The subsidies are larger because domestic production has grown larger, at a rapid clip. As the US has experienced its recent gas and oil boom, those subsidies have “reduced risk and boosted returns in the US, helping to drive the supply growth that has made the US the world’s largest producer of both oil and natural gas, ahead of Saudi Arabia and Russia. In 2014, the US produced more oil than Iran, China, and Canada combined.”

Subsidies aren’t the main reason behind the boom—fracking is—but they make further exploration and production a more palatable endeavor.

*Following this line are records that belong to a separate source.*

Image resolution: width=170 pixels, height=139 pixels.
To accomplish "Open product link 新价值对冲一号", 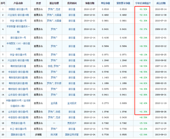I will [18, 38].
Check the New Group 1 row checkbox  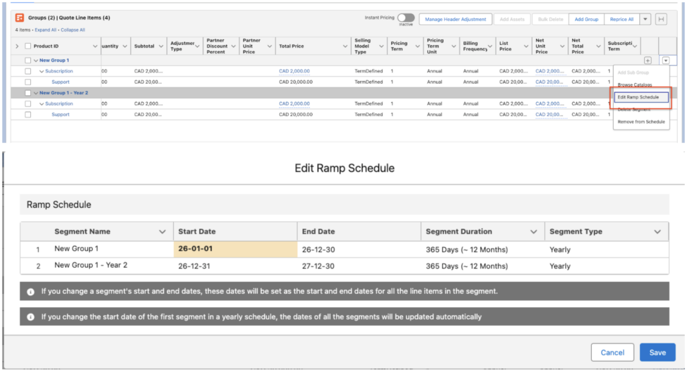(28, 60)
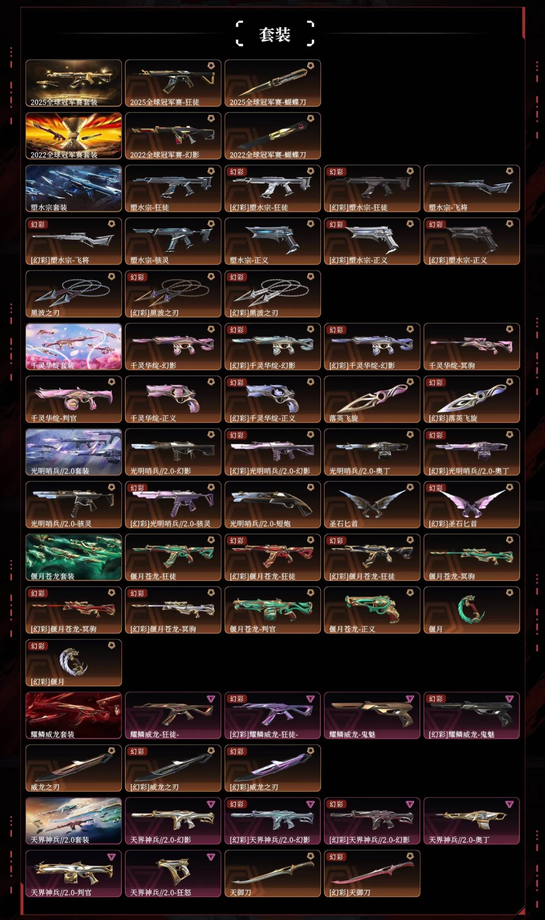Select the 光明哨兵//2.0-短炮 shotgun skin
Screen dimensions: 545x920
pyautogui.click(x=273, y=505)
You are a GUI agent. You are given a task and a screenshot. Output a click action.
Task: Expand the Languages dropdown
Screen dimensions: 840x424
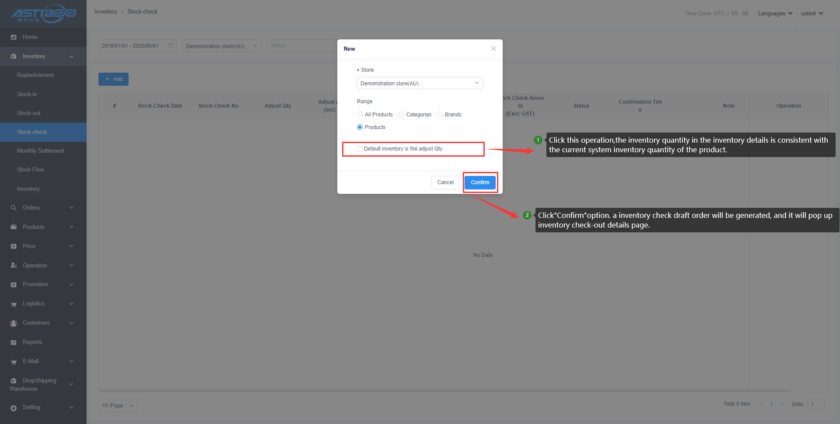(775, 14)
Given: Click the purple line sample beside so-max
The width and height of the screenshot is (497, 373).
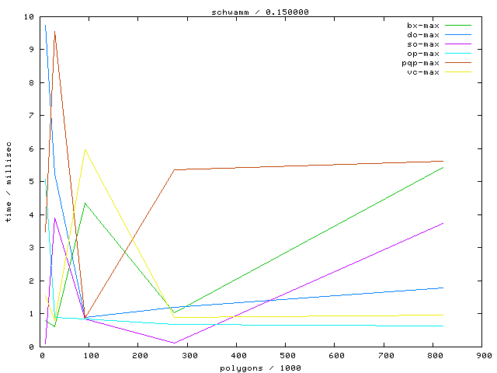Looking at the screenshot, I should click(458, 44).
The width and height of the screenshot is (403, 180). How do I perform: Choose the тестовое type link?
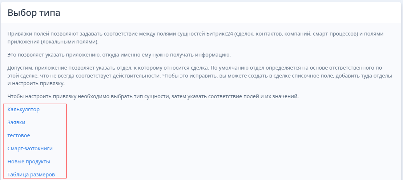19,135
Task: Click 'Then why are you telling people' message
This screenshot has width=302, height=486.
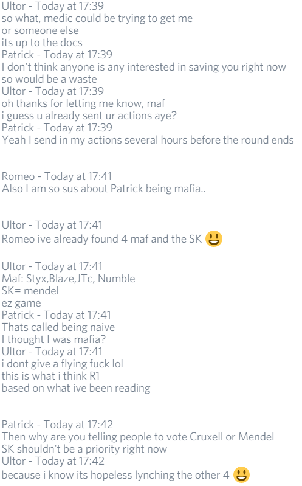Action: coord(138,436)

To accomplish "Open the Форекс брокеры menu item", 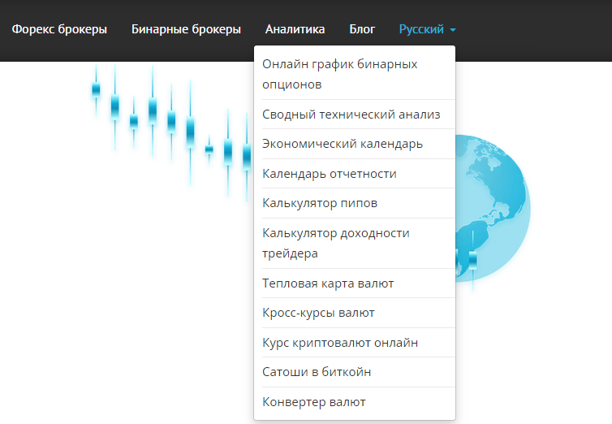I will tap(59, 29).
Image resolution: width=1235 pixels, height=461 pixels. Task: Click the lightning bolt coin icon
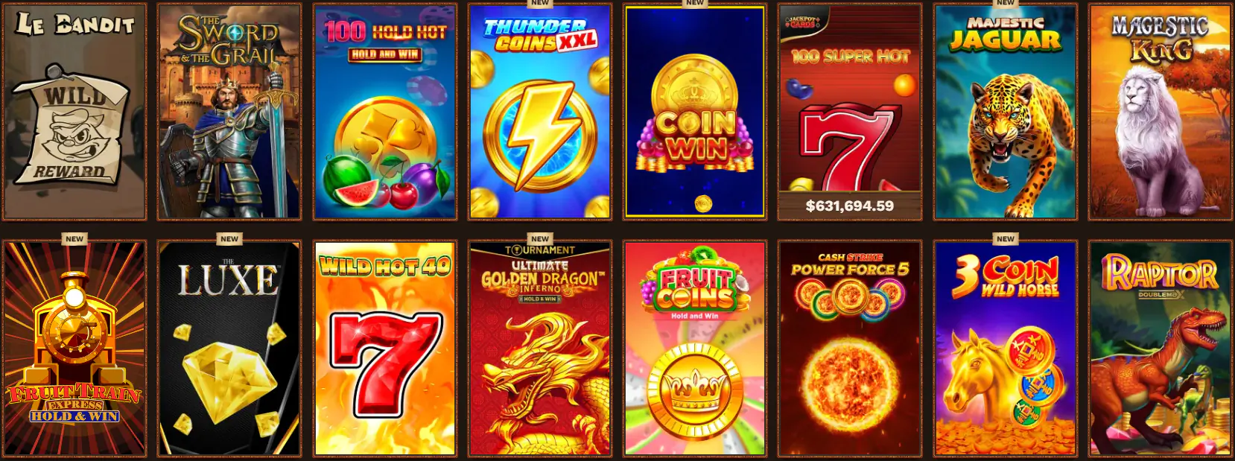540,136
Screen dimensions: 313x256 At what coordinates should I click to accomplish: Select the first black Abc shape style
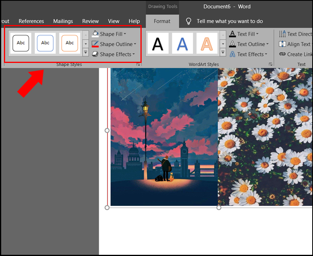(x=21, y=43)
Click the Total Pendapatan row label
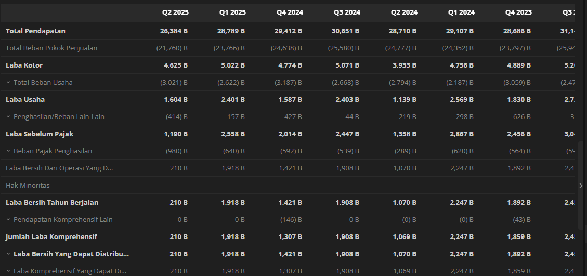This screenshot has height=276, width=587. point(35,31)
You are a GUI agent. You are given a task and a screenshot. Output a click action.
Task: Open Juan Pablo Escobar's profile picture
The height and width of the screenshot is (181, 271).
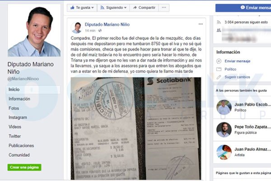pos(224,107)
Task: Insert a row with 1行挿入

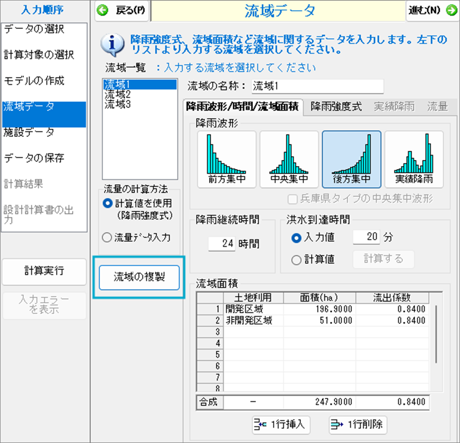Action: pos(282,424)
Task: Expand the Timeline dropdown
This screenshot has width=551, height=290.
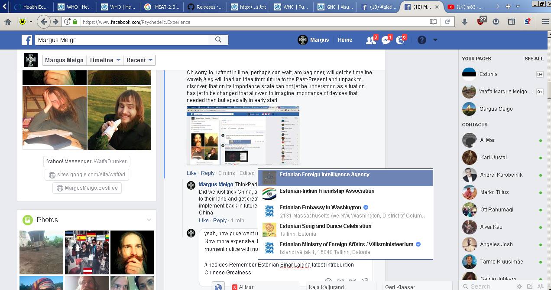Action: point(104,60)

This is, in other words, low-hanging fruit for any government interested in reducing carbon pollution.

“These are tax dollars going directly to fossil fuel companies to dig up carbon and pad the profits of the industry, plain and simple,” David Turnbull, the campaign director of Oil Change International, told me. “Ending these subsidies should be a straightforward and immediate step to stop funding fossils and move in a cleaner, more climate-friendly direction.”

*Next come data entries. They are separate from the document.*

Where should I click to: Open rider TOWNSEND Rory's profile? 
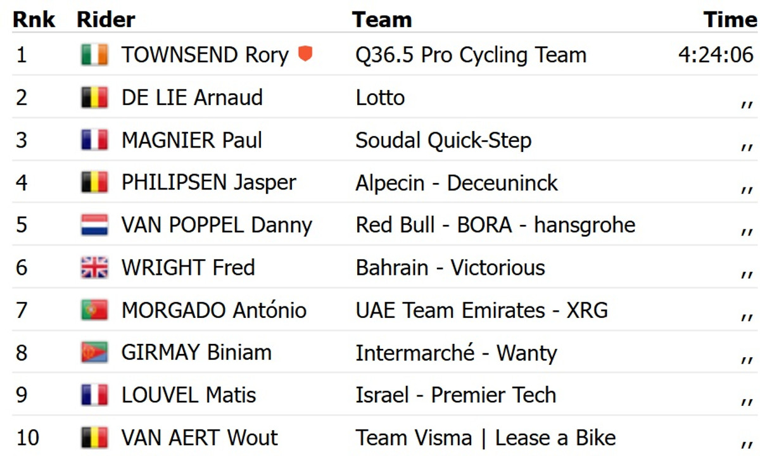coord(205,55)
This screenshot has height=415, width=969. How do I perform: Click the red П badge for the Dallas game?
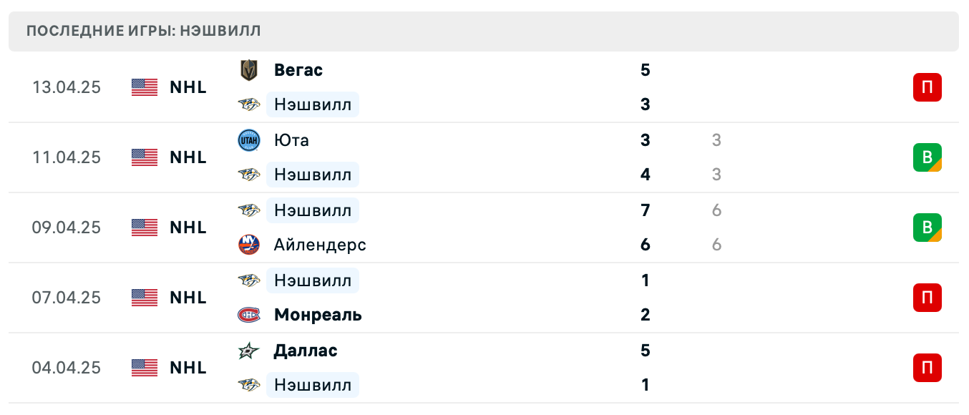927,368
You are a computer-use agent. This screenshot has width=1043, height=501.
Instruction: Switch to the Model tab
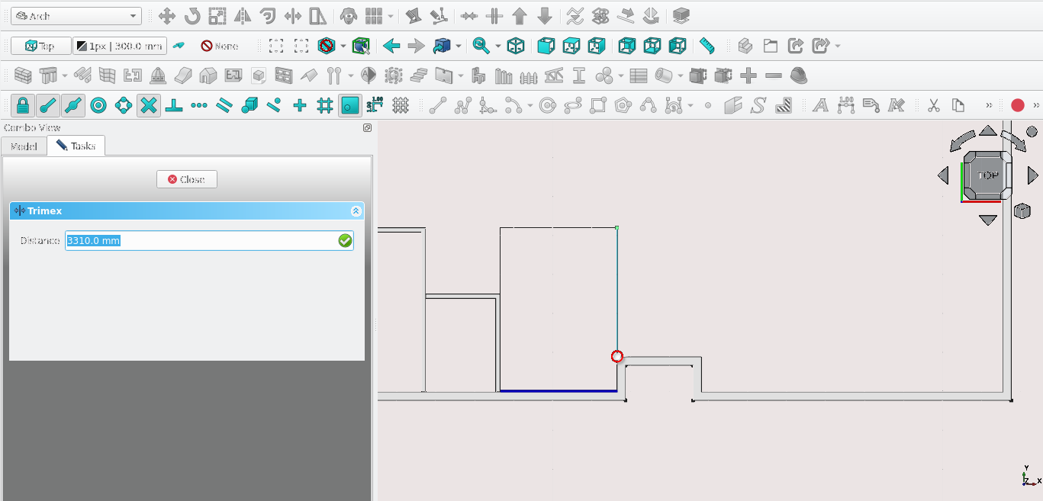click(x=24, y=146)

You may have seen even higher tallies for how much the federal government hands over in subsidies to the oil industry (Obama has previously called for the removal of up to $38 billion in benefits for the oil industry), but this report is concerned only with the funds given explicitly to produce fossil fuels.

“This study is a unique look at subsidies going directly to the fossil fuel industry for their production,” Turnbull said. “Previous reports have included hidden costs of fossil fuels like health costs, climate impacts, and other so-called externalities. That’s certainly appropriate in many ways, but this study seeks to expose the direct tax loopholes and other corporate giveaways the industry enjoys directly.”

Even without those externalities factored in, the advantage that subsidies grant fossil fuels over the nascent clean energy industry is massive.

“Globally, our report shows that fossil fuel production subsidies in the G20 alone are four times greater than renewable energy subsidies in the entire world,” Turnbull said. “That’s a striking disparity given our climate crisis. We already have far more fossil fuels than we can afford to burn if we want a habitable planet, so it’s simply irrational for our government to be funding the exploration and production of more.”